Exercise instructions
In the listing below, arrange the stretch from the line containing "You are a computer-use agent. Image resolution: width=495" through the line containing "tap(198, 60)" as a Markdown table with the columns No. and Text, one line per row, skipping any blank lines.

Input
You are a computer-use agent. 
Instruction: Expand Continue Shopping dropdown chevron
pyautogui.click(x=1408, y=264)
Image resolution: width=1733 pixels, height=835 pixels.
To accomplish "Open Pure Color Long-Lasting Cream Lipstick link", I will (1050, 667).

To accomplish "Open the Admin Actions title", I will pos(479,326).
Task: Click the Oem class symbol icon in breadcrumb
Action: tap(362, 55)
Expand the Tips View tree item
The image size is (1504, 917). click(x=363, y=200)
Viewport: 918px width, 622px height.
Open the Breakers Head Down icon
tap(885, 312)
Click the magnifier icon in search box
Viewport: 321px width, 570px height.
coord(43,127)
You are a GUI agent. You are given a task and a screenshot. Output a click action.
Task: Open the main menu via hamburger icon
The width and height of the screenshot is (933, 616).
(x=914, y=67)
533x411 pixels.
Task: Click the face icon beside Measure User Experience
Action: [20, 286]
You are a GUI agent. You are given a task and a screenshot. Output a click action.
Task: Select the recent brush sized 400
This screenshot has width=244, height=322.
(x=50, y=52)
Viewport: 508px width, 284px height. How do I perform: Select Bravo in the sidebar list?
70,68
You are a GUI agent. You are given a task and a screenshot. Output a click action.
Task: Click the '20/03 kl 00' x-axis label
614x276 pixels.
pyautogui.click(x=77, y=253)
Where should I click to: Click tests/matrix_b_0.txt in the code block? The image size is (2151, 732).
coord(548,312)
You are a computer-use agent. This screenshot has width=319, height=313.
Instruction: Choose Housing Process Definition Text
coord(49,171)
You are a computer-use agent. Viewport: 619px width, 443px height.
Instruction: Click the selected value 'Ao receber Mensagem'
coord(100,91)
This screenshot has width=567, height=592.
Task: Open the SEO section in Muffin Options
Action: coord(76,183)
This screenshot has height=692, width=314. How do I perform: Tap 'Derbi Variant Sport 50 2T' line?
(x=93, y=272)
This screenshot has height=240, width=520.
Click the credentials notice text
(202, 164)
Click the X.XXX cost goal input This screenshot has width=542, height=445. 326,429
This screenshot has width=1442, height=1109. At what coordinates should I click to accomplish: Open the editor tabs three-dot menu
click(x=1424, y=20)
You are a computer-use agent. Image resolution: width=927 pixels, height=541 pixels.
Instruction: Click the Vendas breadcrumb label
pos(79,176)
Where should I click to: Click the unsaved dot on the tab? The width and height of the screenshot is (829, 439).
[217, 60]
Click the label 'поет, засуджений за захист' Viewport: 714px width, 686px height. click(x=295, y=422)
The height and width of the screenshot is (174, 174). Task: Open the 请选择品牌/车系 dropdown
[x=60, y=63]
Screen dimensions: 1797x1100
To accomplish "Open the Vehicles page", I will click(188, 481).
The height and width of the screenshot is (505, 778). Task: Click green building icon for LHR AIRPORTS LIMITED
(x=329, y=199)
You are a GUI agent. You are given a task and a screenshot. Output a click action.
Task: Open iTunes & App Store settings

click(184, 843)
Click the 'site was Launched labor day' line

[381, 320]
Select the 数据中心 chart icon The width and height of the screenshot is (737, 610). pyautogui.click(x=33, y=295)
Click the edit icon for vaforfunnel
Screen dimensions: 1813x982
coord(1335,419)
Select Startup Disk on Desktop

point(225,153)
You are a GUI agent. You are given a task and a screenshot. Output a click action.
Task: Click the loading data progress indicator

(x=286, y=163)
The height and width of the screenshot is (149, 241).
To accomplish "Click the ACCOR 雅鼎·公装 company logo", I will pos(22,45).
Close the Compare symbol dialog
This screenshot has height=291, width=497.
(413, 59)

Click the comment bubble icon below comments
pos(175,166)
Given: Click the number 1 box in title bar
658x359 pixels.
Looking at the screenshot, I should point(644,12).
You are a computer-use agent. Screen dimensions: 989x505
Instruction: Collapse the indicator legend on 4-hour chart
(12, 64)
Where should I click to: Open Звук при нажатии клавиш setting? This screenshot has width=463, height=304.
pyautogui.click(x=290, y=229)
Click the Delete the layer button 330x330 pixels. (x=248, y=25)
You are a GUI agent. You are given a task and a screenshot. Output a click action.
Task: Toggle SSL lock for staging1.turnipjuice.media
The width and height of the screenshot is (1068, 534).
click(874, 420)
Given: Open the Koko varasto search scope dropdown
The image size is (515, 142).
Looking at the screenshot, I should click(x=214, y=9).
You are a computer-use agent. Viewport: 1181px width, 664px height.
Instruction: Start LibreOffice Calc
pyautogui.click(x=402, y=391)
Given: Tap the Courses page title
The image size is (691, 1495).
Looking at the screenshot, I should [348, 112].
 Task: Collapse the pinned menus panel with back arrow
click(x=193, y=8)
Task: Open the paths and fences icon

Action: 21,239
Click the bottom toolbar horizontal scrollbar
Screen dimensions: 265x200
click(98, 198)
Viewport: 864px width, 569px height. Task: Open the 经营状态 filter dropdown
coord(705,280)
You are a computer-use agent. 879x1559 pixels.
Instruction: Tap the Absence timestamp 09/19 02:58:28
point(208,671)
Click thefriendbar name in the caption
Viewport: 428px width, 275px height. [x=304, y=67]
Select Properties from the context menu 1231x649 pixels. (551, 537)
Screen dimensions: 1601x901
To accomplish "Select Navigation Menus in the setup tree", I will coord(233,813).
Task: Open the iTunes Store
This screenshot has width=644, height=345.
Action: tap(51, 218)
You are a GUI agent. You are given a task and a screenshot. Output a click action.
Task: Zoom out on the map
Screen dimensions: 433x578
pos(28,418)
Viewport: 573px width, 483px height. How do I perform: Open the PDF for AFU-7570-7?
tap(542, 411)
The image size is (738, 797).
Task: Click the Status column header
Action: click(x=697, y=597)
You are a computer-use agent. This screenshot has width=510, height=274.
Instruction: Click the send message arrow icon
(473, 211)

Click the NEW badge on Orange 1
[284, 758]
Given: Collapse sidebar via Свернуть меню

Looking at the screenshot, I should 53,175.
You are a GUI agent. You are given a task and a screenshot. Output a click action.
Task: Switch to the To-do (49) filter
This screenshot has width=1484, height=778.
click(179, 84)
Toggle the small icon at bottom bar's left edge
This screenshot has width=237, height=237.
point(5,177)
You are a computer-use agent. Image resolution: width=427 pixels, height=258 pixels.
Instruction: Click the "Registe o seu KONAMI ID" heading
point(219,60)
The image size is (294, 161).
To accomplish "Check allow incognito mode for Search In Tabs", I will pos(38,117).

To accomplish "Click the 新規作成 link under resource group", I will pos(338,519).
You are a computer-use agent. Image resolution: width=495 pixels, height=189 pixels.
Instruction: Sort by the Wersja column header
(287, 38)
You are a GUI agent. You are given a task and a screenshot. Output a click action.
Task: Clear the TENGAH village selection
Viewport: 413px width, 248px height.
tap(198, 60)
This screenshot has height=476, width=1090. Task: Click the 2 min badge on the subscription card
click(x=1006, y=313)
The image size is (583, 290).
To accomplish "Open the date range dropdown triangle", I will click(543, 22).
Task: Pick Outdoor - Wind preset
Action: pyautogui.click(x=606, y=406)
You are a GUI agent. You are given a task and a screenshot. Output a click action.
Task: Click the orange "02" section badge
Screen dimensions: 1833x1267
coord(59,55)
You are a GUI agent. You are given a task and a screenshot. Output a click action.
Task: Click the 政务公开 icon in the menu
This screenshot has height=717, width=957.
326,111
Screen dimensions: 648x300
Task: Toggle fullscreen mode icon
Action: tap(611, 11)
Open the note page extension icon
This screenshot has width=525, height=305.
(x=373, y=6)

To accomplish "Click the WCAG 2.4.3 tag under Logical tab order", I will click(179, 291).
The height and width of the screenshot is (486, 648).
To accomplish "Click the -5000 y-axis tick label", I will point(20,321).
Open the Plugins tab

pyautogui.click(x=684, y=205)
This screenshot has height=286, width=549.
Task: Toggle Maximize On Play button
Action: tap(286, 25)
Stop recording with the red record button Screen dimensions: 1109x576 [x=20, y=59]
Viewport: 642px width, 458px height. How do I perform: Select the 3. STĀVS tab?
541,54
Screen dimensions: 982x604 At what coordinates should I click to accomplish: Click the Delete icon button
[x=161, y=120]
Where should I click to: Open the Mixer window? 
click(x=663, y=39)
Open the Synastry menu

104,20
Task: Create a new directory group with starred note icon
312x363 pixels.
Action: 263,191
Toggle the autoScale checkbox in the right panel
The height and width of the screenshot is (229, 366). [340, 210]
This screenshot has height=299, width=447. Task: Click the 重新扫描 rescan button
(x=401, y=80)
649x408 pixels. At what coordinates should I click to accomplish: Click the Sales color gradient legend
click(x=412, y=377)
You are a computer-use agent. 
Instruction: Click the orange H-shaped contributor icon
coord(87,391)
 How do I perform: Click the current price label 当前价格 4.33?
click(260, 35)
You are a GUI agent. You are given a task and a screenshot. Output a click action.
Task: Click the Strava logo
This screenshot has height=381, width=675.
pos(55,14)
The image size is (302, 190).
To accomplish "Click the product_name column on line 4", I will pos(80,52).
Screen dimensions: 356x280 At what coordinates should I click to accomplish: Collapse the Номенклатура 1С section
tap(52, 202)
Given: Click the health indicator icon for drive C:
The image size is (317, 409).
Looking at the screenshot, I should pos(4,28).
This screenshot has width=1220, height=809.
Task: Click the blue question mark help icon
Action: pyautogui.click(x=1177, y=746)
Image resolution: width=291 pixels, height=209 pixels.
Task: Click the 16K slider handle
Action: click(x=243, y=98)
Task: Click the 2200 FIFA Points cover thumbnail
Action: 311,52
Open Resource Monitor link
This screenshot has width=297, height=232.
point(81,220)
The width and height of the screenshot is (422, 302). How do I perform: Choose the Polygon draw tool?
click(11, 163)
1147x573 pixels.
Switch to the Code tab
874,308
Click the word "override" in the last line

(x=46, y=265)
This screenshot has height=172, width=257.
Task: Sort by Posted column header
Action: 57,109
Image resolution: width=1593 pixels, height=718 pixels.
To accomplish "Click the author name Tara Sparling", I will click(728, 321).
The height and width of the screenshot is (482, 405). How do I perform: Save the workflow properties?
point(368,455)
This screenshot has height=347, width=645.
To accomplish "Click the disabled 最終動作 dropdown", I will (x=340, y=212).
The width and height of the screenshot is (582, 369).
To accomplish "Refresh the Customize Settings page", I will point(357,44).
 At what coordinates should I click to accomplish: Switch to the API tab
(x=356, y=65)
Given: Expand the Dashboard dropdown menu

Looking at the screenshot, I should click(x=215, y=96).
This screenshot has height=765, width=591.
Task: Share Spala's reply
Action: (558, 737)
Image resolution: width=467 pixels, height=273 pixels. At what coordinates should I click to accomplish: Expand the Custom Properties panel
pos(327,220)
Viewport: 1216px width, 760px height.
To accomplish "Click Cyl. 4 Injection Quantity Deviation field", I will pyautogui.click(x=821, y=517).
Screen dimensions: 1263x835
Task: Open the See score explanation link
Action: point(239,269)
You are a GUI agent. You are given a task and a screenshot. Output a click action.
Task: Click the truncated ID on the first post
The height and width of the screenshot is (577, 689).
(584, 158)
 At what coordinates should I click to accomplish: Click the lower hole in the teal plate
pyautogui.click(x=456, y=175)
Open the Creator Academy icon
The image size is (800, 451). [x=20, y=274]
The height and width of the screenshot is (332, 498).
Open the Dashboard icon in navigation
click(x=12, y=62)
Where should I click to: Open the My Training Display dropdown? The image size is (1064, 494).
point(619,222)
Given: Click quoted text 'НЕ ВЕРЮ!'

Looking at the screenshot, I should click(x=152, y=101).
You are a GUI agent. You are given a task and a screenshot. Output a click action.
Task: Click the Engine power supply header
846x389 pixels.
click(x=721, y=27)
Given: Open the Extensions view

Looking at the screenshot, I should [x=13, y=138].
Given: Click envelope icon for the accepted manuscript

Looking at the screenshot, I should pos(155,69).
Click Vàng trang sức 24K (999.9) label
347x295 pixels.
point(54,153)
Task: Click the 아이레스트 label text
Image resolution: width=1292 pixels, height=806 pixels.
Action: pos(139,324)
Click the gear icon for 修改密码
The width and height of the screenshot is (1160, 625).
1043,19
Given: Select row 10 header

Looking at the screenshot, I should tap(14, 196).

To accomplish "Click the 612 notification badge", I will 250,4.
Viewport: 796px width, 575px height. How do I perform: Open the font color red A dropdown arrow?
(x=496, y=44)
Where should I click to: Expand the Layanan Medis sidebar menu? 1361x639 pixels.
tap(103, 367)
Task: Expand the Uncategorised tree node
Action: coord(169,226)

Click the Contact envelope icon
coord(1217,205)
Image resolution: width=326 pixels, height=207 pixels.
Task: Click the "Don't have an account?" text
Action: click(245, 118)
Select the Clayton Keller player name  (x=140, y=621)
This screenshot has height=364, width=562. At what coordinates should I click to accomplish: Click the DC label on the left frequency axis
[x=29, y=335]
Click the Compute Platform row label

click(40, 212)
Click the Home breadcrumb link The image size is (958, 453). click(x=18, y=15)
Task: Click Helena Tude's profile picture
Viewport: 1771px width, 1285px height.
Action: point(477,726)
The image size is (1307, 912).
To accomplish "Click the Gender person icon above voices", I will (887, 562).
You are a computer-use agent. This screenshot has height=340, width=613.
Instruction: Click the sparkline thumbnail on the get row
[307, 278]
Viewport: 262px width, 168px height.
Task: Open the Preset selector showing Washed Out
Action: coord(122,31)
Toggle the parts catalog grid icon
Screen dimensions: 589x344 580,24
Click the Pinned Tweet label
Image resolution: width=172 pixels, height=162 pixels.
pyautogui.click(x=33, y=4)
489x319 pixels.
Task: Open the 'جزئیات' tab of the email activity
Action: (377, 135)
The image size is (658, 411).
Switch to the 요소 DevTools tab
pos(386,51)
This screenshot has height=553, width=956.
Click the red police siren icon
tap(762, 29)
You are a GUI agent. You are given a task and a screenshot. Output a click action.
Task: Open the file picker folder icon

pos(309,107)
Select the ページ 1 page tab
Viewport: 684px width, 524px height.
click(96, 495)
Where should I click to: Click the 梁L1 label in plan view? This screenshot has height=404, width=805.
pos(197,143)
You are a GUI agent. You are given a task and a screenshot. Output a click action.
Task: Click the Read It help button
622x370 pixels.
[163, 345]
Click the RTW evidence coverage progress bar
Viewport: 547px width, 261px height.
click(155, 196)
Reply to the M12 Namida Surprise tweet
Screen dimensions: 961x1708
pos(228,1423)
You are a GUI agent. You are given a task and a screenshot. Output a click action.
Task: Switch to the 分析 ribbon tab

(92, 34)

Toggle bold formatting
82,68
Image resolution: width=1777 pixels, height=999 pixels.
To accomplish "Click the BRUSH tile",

Result for this task
| No. | Text |
|---|---|
| 1 | You are a computer-use agent. Image resolution: width=495 pixels, height=189 pixels. |
| 2 | Instruction: Sort by the Wersja column header |
| 3 | (287, 38) |
| 4 | You are a GUI agent. You are given a task and a screenshot. Output a click action. |
| 5 | Task: Clear the TENGAH village selection |
| 6 | Viewport: 413px width, 248px height. |
| 7 | tap(198, 60) |